Synopses & Reviews
Food, Morals and Meaning traces our complex relationship with food and eating and our preoccupation with diet, self-discipline and food guilt. Using our current fascination with health and nutrition, it explores why our appetite for food pleasures makes us feel anxious. This second edition includes an examination of how our current obsession with body size, especially fatness, drives a national and international panic about the obesity epidemic.
Focussing on how our food anxieties have stemmed from social, political and religious problems in Western history, Food Morals and Meaning looks at:
- the ancient Greeks' preoccupation with eating
- early Christianity and the conflict between the pleasures of the flesh and spirituality
- scientific developments in 18th and 19th Century Europe and our current knowledge of food
- the social organization of food in the modern home, based on real interviews
- the obesity epidemic and its association with moral degeneration
Based on the work of Michel Foucault, this original book explains how a rationalization food choice - so apparent in current programmes on nutrition and health - can be traced through a genealogy of historical social imperatives and moral panics.

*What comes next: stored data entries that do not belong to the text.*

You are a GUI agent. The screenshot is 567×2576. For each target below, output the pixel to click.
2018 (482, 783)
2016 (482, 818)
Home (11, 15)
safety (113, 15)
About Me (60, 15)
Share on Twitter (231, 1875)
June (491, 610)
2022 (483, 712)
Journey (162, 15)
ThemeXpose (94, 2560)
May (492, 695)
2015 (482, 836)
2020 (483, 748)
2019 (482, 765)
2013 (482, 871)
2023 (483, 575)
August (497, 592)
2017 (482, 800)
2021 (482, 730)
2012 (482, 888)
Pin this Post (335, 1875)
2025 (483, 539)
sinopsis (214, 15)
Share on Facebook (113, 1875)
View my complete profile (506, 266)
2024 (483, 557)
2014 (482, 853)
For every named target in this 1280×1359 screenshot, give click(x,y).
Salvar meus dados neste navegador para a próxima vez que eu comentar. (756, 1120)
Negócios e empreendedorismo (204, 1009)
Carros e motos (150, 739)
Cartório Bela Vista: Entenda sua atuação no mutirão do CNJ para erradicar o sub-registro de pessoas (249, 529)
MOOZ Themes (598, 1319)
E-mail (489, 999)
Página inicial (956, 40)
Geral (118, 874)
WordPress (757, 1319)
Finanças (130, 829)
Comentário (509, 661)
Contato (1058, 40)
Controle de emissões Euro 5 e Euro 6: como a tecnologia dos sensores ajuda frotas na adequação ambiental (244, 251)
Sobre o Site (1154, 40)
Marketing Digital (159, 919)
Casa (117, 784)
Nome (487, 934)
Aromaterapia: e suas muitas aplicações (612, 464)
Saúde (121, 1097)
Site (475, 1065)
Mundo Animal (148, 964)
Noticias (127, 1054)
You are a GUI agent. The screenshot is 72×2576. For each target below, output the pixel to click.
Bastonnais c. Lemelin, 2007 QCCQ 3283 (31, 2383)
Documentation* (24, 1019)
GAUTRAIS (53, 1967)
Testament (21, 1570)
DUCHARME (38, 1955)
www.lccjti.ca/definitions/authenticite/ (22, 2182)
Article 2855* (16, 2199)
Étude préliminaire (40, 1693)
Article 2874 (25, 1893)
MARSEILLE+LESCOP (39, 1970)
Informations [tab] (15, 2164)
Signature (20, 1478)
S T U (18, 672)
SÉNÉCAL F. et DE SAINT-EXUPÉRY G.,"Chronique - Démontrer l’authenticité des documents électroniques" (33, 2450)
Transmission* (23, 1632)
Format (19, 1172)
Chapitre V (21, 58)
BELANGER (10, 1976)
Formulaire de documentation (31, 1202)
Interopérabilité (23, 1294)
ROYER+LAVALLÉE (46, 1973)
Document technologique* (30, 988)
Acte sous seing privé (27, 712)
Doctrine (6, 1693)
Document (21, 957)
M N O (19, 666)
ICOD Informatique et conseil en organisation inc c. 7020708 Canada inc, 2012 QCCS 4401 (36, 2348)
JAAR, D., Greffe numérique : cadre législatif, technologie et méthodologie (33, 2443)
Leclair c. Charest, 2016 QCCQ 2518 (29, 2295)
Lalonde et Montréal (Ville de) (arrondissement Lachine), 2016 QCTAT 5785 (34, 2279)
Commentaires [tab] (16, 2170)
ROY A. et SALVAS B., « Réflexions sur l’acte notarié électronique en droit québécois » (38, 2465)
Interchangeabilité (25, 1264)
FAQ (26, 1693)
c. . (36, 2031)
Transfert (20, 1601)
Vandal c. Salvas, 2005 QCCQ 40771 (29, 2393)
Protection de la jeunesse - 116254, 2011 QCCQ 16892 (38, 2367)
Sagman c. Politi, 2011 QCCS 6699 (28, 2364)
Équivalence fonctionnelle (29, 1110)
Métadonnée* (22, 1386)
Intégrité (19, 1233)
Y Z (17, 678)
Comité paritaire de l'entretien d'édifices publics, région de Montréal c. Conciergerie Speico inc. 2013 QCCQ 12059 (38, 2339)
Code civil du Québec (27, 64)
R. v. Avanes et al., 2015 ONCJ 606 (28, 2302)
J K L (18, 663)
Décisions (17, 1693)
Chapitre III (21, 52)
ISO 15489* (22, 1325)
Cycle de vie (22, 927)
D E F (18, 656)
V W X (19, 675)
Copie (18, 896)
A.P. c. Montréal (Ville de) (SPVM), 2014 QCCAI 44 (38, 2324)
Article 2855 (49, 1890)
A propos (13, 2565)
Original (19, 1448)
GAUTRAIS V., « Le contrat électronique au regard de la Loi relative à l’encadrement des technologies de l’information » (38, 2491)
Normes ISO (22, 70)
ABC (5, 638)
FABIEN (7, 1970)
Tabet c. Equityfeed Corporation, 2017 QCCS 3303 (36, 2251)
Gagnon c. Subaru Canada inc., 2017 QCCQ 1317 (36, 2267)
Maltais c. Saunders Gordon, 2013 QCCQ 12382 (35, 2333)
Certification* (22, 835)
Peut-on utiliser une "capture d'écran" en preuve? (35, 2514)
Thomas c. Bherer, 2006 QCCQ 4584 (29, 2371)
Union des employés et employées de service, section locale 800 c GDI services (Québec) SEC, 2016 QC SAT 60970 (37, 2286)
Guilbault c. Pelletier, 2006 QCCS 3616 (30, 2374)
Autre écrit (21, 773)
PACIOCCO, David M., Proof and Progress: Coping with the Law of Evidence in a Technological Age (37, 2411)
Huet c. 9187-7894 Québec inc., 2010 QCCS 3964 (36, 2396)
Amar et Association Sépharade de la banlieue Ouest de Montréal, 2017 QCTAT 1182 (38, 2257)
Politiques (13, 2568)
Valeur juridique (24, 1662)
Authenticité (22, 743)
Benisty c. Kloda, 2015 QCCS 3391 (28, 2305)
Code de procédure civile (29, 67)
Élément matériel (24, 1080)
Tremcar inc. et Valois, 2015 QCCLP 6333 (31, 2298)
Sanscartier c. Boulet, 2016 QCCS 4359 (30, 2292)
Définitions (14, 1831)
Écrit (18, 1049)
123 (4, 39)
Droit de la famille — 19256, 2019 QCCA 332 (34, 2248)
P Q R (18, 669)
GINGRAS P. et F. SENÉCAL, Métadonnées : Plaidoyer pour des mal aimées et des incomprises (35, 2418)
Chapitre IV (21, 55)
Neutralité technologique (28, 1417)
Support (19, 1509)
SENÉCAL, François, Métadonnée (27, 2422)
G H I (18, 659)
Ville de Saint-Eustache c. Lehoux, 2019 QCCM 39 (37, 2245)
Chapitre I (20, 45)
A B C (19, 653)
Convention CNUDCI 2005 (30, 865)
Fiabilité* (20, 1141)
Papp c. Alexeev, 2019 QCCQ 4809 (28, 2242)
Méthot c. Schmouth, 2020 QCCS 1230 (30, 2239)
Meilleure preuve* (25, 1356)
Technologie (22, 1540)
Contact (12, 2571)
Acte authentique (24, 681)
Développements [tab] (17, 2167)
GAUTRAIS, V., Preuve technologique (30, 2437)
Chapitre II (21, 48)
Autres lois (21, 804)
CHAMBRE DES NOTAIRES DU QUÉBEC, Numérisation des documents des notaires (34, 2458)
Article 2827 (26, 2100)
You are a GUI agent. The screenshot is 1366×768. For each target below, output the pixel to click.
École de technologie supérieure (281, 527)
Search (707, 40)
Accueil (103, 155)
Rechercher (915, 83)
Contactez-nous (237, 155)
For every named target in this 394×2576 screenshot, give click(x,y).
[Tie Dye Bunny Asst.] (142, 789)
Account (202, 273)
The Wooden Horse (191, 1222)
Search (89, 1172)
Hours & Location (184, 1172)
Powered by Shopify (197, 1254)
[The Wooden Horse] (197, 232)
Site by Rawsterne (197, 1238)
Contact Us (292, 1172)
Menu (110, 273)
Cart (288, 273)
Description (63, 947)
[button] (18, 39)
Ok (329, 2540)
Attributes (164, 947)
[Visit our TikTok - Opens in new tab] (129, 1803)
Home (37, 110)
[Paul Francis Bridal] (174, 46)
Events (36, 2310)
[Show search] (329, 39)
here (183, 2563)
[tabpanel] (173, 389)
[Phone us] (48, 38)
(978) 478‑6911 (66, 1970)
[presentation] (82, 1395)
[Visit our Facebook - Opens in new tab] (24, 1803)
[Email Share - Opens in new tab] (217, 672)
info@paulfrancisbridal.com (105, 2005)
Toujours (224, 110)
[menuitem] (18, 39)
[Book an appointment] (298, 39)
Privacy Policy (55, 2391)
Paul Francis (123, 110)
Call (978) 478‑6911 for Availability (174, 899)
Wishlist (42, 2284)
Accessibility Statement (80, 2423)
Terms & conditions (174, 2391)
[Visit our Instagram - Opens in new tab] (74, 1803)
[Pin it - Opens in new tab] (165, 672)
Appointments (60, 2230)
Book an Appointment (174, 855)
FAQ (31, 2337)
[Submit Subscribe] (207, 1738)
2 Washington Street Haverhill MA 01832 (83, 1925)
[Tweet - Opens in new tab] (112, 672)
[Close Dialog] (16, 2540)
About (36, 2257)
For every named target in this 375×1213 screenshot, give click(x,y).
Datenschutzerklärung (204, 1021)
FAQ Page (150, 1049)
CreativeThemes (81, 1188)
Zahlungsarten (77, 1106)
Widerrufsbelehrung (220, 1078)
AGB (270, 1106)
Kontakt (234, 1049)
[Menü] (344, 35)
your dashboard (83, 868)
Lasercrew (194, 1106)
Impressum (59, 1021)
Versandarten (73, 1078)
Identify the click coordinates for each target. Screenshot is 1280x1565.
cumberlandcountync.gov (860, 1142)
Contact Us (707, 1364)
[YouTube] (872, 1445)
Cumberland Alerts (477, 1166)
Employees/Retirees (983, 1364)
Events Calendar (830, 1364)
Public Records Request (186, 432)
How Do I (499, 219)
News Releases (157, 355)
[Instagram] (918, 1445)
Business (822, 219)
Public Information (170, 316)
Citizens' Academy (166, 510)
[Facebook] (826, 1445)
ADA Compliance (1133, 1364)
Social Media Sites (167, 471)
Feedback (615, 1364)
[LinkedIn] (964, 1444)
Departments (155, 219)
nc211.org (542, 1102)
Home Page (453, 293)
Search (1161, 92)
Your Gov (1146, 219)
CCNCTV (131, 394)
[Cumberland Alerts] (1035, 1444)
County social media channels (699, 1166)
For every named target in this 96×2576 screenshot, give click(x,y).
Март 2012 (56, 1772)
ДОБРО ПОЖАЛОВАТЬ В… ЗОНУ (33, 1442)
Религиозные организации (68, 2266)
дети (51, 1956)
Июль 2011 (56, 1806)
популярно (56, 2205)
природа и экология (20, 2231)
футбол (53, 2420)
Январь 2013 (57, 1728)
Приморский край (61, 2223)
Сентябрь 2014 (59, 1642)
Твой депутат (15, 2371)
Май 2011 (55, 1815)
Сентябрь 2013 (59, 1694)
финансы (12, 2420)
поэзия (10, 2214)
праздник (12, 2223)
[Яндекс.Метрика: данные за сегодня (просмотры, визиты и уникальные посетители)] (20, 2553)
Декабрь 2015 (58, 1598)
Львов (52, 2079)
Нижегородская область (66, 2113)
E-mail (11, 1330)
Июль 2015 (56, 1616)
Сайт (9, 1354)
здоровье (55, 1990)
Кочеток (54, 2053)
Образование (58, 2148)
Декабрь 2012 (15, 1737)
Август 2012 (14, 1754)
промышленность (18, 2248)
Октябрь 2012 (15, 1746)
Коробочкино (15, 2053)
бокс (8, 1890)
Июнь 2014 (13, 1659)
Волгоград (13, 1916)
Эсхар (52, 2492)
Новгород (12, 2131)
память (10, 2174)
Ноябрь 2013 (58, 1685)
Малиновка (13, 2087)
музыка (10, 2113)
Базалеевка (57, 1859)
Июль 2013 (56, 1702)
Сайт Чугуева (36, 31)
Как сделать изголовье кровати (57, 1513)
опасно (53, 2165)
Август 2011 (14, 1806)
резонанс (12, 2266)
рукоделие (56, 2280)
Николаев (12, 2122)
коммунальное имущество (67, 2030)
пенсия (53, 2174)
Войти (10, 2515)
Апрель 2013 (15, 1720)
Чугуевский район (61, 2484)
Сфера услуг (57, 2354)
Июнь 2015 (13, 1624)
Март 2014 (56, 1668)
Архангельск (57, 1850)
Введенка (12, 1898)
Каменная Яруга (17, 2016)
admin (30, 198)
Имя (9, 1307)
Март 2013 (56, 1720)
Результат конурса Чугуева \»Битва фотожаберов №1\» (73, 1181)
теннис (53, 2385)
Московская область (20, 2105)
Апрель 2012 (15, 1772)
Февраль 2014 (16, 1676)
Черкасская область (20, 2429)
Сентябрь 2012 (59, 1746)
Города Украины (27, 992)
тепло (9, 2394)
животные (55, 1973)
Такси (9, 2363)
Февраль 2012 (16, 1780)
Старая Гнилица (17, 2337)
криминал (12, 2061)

Food, Morals and Meaning is essential reading for those studying nutrition, public health, sociology of health and illness and sociology of the body.
Synopsis
First published in 2006. Food, Morals and Meaning examines our need to discipline our desires, our appetites and our pleasures at the table. However, instead of seeing this discipline as dominant or oppressive it argues that a rationalisation of pleasure plays a positive role in our lives, allowing us to better understand who we are. The book begins by exploring the way that concerns about food, the body and pleasure were prefigured in antiquity and then how these concerns were recast in early Christianity as problems of 'natural' appetite which had to be curbed. The following chapters discuss how scientific knowledge about food was constructed out of philosophical and religious concerns about indulgence and excess in 18th and 19th Century Europe. Finally, by using research collected from in-depth interviews with families, the last section focuses on the social organisation of food in the modern home to illustrate the ways that the meal table now incorporates the principles of nutrition as a form of moral training, especially for children. Food, Morals and Meaning will be essential reading for those studying nutrition, public health, sociology of health and illness and sociology of the body.